スコールは10年以上、他人とは打ち解けずに生きてきた。だが、それは決して自然な状態ではない。本来スコールは他人への依存心が強い人間だ。エルオーネ失踪のショックから、無理して一人で生きていこうとしていたに過ぎない。
嬰児期 | スコールは肉親の愛情を浴びずに育った。ラグナはスコールの存在を知らなかったし、レインはスコールが生まれてすぐ死んでしまった。 |
幼少期 | 孤児院時代、肉親に代わってスコールに愛情を注いだのはエルオーネだった。だからスコールはエルオーネにべったり懐いていた。 |
その後 | ところが、スコールが頼りにしていたエルオーネは失踪してしまう。スコールは喪失感を抱いたまま年齢を重ねていく。 |
スコールの胸に空いた穴を塞ぐことができるのは、かつてエルオーネがスコールに注いだような、打算のまったくない強い好意や愛情だったのではないか。だが、スコールはエルオーネ失踪のトラウマのせいで、他人の好意を素直に受けとることができない。

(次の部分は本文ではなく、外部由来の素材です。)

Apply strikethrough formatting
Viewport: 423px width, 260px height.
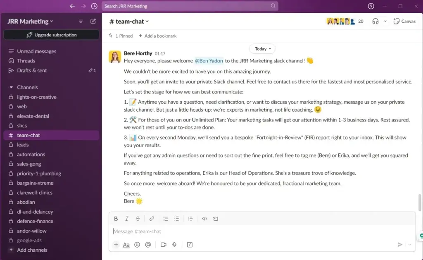tap(138, 218)
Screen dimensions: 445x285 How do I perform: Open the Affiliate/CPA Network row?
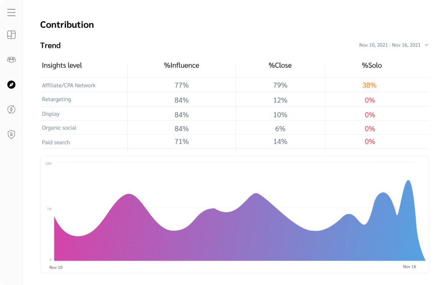[x=68, y=85]
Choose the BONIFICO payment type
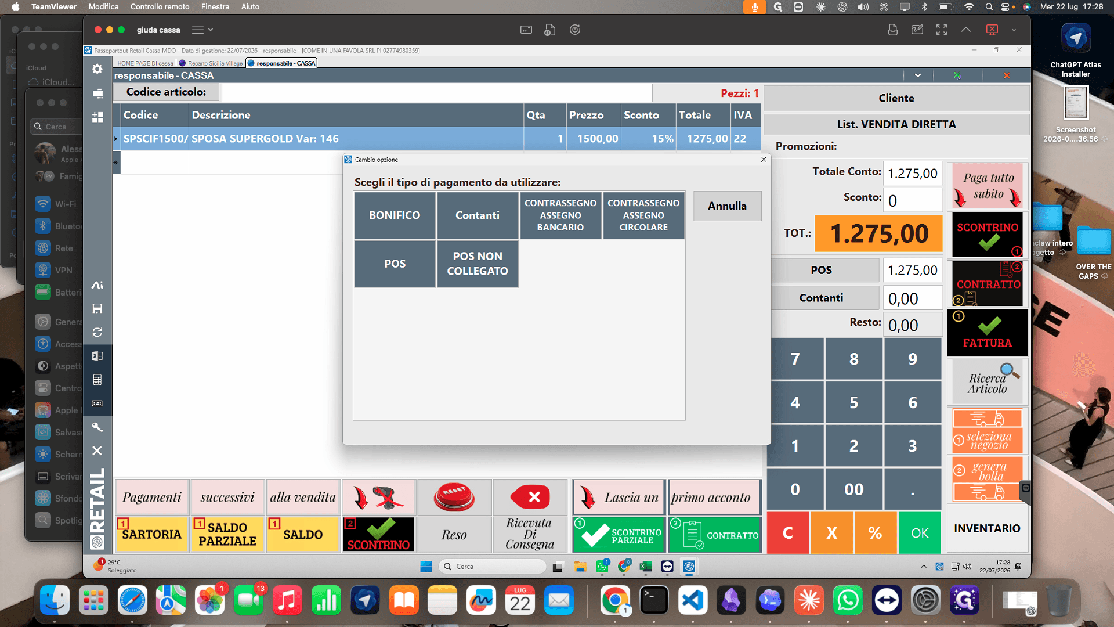The width and height of the screenshot is (1114, 627). click(x=395, y=215)
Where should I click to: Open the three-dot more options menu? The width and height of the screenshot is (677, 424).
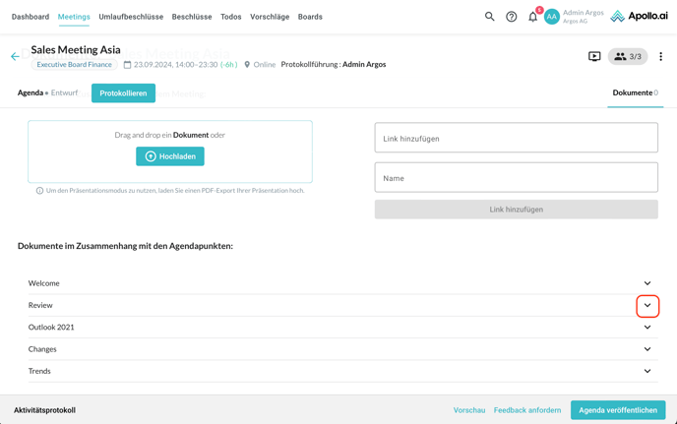(x=660, y=57)
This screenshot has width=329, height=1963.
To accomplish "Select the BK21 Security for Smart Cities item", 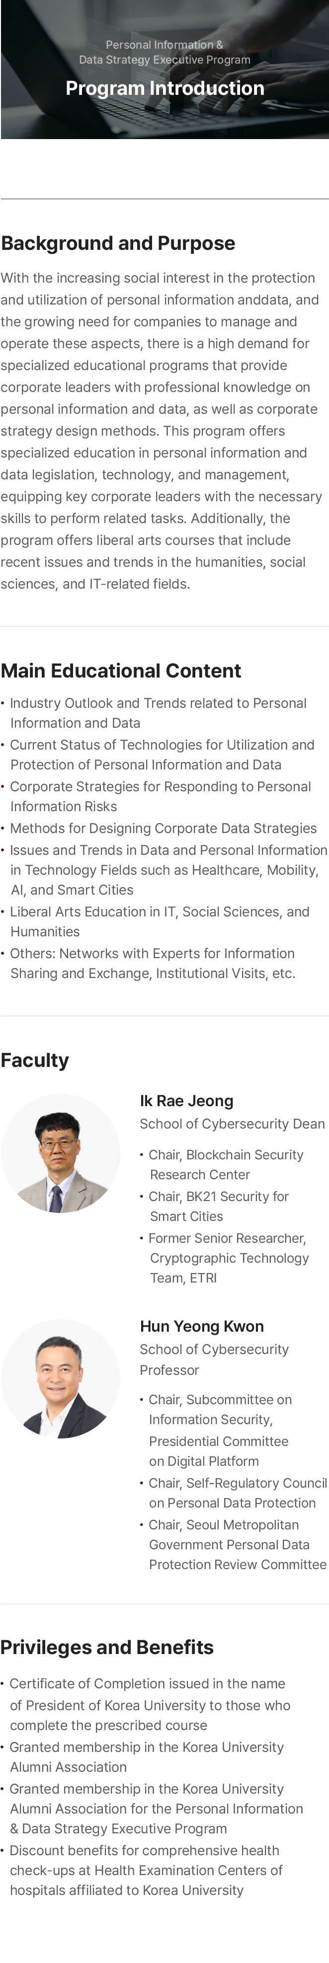I will 219,1206.
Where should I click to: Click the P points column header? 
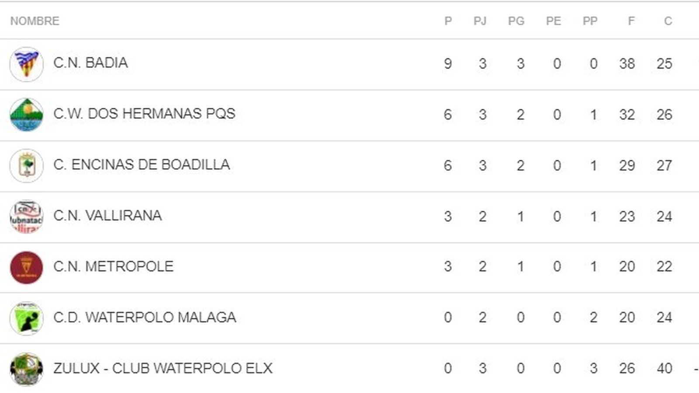448,21
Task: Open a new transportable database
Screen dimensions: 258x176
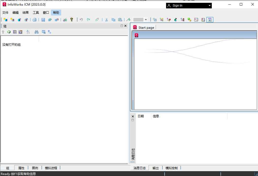Action: 12,20
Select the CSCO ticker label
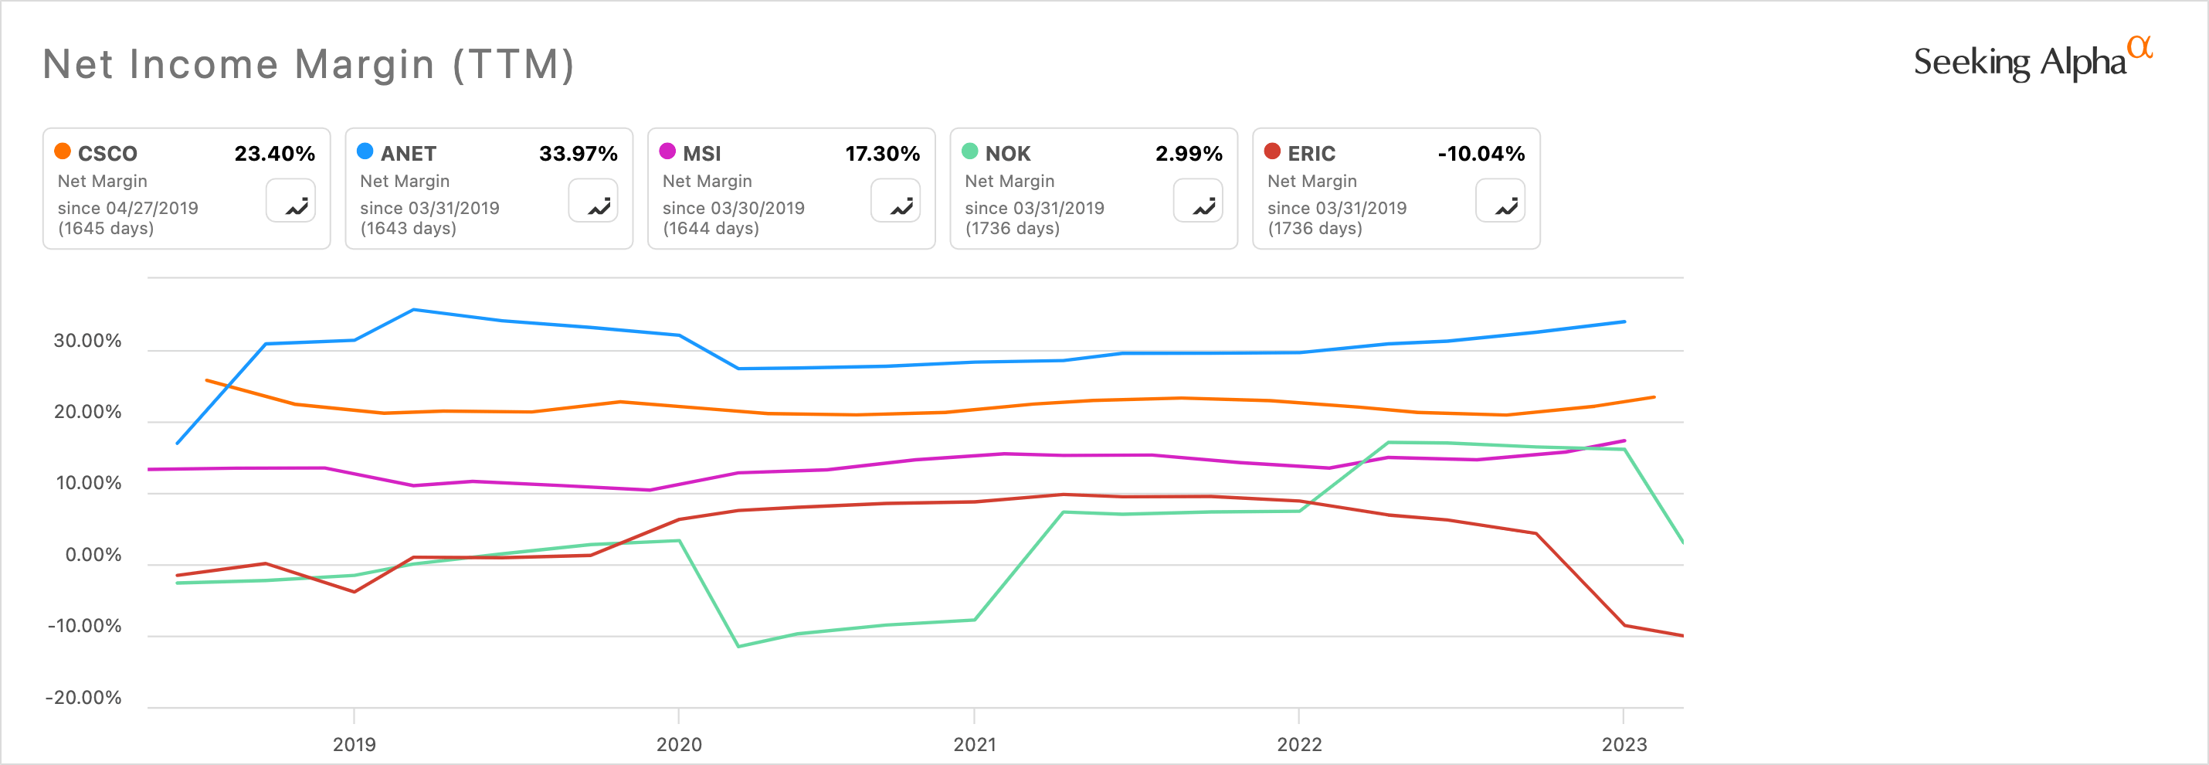 click(x=107, y=154)
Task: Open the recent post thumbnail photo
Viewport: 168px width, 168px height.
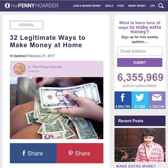Action: click(140, 145)
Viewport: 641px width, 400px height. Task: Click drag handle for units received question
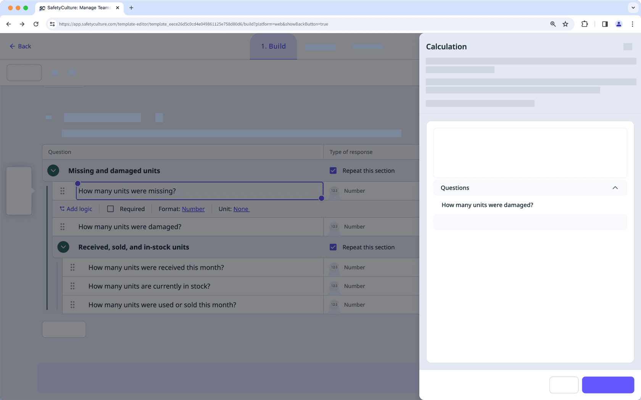click(x=72, y=267)
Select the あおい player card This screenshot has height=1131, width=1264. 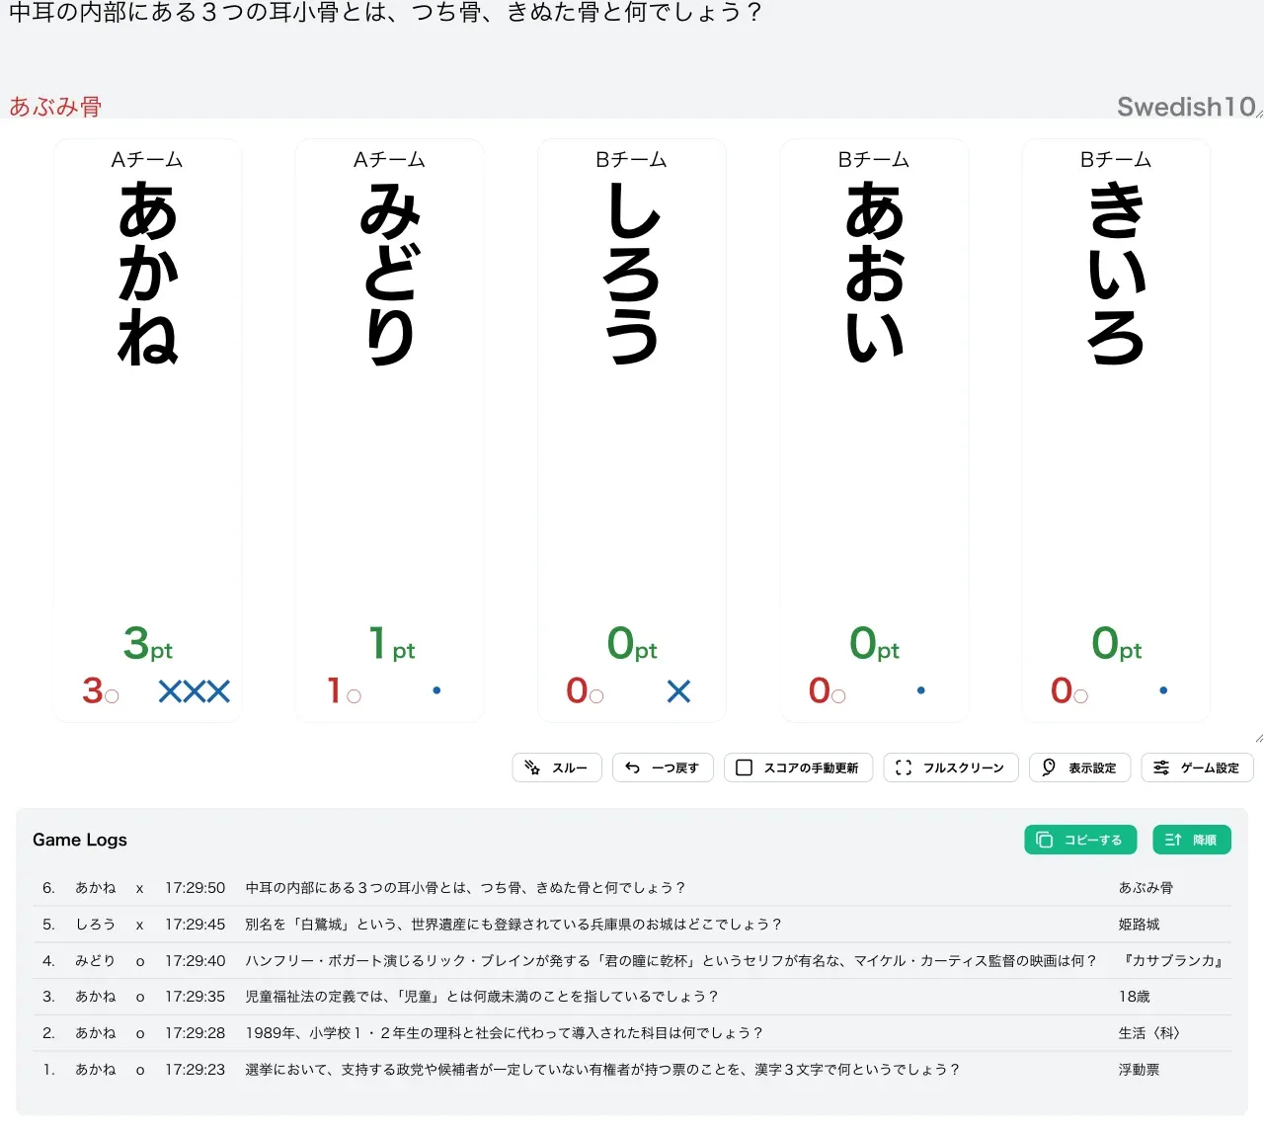click(x=874, y=431)
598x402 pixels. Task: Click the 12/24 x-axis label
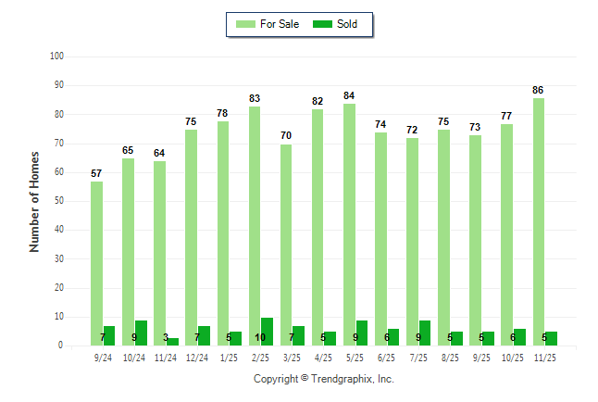click(196, 357)
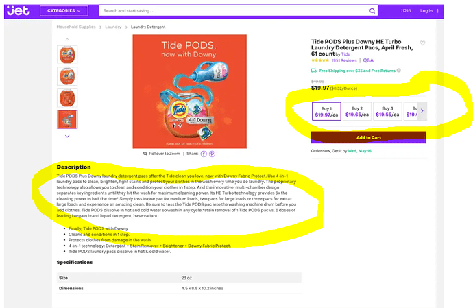Select the first product thumbnail image
473x308 pixels.
[67, 55]
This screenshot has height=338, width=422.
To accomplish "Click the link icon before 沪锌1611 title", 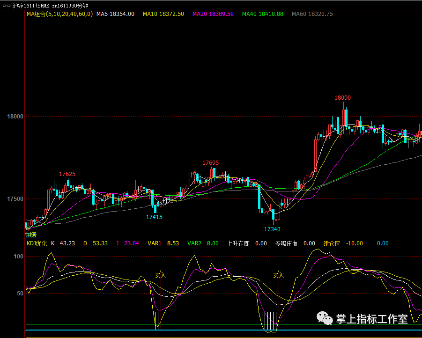I will click(x=6, y=5).
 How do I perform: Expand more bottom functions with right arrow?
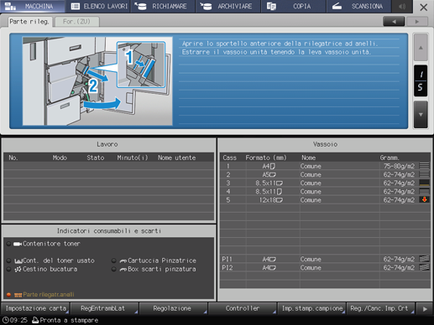click(425, 309)
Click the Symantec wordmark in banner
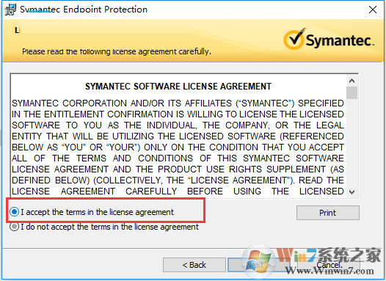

SeeD就任後 | 無愛想かつ冷たい言動のせいで、なかなか他人はスコールに近寄れない。だが、リノアだけは違った。恐いもの知らずのリノアはズカズカとスコールの内面に踏み込んでいく。それはエルオーネ失踪の喪失感を塞ぐ絶好の機会だったが、大切な人を失う恐怖心から、スコールは素直にリノアを歓迎できない。 |
Disc2後半 | アーヴァインの話を聞き、スコールは考えを変える。孤立主義をやめたスコールには、もうリノアの好意を拒否する理由はなくなった。 |
スコールにとって、リノアはエルオーネに代わる存在だったのだろう。打算なしに強い好意や愛情を注いでくれるのであれば、どんなにトラブルメーカーでも構わない。はっきり言ってしまえば、誰でも良かった。最も熱心に分かり易くスコールに好意を抱いたのがリノアだったから、スコールはリノアになびいたわけだ。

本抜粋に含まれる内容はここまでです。